J Genomics 2017; 5:54-57. doi:10.7150/jgen.19504 This volume Cite
Research Paper
1. Deakin University, Bioinformatics Core Research Group, 75 Pigdons Road, Locked Bag 20000, Geelong, VIC 3220, Australia;
2. Evolution and Ecology Research Centre, School of Biological, Earth and Environmental Sciences, University of New South Wales, Sydney, New South Wales, Australia;
3. Deakin University, School of Life and Environmental Sciences, Centre for Integrative Ecology, 75 Pigdons Road, Locked Bag 20000, Geelong, VIC 3220, Australia;
4. Cetacean Research Unit, Murdoch University, South Road, Murdoch, Western Australia 6150, Australia.
The European starling, Sturnus vulgaris, is a prolific and worldwide invasive species that also has served as an important model for avian ecological and invasion research. Although the genome sequence recently has become available, no transcriptome data have been published for this species. Here, we have sequenced and assembled the S. vulgaris liver transcriptome, which will provide a foundational resource for further annotation and validation of the draft genome. Moreover, it will be important for ecological and evolutionary studies investigating the genetic factors underlying rapid evolution and invasion success in this global invader.
Keywords: Sturnus vulgaris, European starling, de novo transcriptome assembly, invasive species, RNA-seq.

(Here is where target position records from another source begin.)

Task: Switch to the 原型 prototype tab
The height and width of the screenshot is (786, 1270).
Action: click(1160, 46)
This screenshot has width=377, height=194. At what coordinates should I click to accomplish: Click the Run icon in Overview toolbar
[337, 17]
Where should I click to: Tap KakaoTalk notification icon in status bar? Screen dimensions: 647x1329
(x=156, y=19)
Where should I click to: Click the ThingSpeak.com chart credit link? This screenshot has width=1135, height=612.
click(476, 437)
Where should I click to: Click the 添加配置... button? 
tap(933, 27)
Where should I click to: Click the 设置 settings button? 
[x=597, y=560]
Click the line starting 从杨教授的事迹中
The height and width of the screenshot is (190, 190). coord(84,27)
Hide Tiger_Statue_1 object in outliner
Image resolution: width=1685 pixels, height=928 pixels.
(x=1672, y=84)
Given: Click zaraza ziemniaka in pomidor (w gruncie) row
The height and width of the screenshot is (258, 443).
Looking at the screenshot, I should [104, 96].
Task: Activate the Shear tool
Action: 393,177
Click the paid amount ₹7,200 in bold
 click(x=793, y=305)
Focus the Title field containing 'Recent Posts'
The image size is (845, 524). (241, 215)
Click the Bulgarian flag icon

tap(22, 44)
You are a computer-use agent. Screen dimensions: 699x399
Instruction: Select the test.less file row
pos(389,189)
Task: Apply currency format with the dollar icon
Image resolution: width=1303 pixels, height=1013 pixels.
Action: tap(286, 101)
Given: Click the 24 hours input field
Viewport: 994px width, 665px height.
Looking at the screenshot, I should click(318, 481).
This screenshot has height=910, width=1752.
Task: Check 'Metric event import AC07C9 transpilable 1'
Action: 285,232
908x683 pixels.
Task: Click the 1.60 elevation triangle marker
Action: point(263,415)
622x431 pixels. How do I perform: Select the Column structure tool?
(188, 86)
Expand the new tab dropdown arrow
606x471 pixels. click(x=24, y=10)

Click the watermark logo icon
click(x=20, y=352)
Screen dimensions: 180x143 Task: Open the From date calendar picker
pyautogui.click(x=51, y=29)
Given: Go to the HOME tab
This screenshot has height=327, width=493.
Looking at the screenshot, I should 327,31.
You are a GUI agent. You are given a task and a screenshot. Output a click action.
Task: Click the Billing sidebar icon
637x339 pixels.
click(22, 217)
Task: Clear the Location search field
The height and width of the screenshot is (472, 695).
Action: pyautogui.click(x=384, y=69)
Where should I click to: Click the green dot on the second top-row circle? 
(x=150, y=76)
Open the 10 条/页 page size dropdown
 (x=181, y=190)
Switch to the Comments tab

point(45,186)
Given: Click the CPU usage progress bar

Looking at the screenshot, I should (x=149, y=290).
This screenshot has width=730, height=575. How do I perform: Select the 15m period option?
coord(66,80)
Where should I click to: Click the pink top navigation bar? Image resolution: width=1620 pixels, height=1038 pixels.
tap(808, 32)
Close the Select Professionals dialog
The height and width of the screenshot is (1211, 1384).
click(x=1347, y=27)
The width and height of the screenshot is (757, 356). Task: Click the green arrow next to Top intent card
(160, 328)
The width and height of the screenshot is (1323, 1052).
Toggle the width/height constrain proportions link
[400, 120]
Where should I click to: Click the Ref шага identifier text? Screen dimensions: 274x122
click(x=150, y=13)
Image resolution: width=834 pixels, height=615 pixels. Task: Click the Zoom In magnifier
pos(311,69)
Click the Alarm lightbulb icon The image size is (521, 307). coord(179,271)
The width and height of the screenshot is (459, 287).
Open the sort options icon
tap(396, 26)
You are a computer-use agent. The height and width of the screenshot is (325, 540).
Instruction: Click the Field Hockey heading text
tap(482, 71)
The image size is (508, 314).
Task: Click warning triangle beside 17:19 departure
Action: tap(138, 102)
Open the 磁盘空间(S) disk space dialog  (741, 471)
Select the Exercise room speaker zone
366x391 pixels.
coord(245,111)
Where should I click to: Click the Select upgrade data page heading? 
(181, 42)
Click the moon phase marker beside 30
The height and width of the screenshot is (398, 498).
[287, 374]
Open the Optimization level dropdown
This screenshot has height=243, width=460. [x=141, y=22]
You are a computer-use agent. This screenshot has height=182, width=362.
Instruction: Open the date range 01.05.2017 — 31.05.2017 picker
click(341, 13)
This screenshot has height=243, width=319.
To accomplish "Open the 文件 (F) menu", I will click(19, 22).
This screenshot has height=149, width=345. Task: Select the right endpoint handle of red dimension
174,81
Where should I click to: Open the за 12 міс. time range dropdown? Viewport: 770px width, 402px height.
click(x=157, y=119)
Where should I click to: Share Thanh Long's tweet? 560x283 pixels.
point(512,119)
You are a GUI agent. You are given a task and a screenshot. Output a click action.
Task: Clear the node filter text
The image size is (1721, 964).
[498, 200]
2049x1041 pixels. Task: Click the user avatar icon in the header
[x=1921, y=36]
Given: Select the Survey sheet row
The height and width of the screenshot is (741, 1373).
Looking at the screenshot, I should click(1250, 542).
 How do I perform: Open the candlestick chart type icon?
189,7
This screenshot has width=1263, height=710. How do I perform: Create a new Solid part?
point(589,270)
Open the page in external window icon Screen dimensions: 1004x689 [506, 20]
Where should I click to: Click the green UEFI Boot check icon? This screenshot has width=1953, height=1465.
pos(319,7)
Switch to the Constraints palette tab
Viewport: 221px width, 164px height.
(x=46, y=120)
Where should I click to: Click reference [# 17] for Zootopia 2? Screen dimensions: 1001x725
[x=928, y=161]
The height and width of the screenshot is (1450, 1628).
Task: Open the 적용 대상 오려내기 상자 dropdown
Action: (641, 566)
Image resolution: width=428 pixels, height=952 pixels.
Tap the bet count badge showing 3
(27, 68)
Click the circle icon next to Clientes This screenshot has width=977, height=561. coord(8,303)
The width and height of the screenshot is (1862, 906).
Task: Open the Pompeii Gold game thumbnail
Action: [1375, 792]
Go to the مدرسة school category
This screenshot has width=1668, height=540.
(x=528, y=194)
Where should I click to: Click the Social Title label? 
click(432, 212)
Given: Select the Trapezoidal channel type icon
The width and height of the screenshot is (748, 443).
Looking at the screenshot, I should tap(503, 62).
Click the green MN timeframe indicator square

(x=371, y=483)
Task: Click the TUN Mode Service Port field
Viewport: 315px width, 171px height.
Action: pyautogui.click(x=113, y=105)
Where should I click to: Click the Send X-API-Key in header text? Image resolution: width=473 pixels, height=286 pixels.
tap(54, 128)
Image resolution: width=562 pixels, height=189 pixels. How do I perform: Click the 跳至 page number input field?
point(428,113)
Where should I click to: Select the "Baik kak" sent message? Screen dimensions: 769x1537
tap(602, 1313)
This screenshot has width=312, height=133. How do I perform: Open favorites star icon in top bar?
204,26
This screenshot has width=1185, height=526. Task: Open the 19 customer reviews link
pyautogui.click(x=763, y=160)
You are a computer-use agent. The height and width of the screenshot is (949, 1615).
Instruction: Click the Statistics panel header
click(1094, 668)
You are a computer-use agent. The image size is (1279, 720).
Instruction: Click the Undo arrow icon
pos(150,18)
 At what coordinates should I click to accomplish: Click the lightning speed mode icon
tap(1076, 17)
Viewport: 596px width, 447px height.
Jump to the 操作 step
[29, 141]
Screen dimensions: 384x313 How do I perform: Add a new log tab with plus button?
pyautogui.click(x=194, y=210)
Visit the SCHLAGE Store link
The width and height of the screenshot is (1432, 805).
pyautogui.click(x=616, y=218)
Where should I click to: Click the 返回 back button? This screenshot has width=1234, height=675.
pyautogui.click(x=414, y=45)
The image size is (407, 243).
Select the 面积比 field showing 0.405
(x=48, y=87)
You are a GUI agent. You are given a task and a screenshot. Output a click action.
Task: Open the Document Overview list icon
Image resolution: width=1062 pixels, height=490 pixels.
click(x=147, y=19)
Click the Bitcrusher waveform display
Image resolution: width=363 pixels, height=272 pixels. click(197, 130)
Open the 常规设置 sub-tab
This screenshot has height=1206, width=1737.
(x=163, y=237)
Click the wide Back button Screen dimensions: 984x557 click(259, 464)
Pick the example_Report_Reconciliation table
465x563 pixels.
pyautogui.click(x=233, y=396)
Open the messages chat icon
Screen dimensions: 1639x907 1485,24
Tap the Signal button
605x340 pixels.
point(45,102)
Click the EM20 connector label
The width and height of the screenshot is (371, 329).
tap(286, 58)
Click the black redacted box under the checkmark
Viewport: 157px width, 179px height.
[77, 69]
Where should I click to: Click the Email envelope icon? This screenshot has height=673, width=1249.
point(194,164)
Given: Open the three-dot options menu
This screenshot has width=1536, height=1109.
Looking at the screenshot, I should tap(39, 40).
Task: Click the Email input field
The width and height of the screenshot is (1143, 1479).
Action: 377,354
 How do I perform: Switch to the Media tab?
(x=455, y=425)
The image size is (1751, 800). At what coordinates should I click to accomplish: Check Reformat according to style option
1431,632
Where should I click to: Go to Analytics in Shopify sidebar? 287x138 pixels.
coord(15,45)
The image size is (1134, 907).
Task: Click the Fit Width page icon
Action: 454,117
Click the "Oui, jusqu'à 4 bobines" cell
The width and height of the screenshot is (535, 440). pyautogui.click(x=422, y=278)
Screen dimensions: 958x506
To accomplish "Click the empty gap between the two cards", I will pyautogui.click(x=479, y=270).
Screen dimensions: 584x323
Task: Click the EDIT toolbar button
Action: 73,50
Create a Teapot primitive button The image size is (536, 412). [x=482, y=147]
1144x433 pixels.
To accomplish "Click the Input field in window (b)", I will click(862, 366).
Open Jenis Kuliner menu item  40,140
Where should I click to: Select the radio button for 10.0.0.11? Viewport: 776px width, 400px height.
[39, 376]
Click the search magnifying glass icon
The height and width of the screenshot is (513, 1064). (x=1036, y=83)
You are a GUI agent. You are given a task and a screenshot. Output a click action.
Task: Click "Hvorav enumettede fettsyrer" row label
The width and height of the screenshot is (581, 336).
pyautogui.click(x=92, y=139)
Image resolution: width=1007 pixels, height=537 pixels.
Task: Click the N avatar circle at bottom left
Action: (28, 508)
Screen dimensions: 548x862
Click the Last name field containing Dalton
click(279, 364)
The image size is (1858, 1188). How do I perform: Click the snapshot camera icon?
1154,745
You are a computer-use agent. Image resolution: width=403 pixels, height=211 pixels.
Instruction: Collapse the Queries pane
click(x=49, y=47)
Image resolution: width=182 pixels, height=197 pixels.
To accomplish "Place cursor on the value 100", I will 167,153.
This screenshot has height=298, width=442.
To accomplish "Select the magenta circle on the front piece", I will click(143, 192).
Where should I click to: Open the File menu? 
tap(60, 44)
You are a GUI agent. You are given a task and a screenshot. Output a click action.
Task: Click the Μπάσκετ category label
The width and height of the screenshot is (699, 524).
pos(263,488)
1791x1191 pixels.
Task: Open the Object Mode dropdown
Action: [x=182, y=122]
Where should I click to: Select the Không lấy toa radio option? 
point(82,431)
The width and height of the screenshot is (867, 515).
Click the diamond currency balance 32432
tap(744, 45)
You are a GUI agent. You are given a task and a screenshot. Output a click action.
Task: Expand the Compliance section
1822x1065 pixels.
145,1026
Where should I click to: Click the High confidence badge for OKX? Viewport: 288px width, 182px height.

The European starling is one of the best-studied avian species, yet no genomic resources existed prior to the recent draft genome (December 2015) and no transcriptome data sets are currently available. Starlings are also an important species in invasion genetics research, due to their global introduction history [1], their invasion success and their known patterns of morphological and genetic variation across introduced ranges [2-4], making them ideal for studies of rapid evolution replicated across invasions. However, these studies require improved genetic resources.
Here we characterise the first starling transcriptome data set, produced using liver tissue from individuals sourced from the range edge in Western Australia and carrying genetic variants previously shown to be under selection [4]. Two juvenile male starlings (S274, S290) were collected from Western Australia (S274: S 33.81542, E 120.95964; S290: S 33.79625, E 120.90078). Total RNA was extracted and mRNA libraries prepared following [5]. Libraries were barcoded and run together on one lane of HiSeq 2500 (Illumina Inc, San Diego, USA), generating ~230 million 2 x 125 bp paired-end reads.
Raw reads were pooled and processed using Trimmomatic v0.33 [6] using the following parameters, ILLUMINACLIP:TruSeq3-PE.fa:2:30:10:4 HEADCROP:13 AVGQUAL:30 MINLEN:36, reducing the dataset to ~36 million paired reads and ~9 million 'orphaned' reads (Table 1). We used both the filtered paired-end and 'orphan' reads in the subsequent de novo assembly with Trinity v2.1.1 [7] (using default settings and retaining only those contigs > 300bp) producing 59,557 transcripts, encompassing 48,279 unigenes. After assembly, filtered paired-end reads were mapped to the assembled transcripts with Bowtie2 v2.2.4 [8] (82% of reads map back to the de novo assembly; 69 % are properly paired), gene expression was estimated using RSEM v1 2.14 [9] (mean transcript expression of 10.7 FPKM) and open reading frames (ORFs) were predicted for all assembled transcripts using Transdecoder (https://github.com/TransDecoder/TransDecoder).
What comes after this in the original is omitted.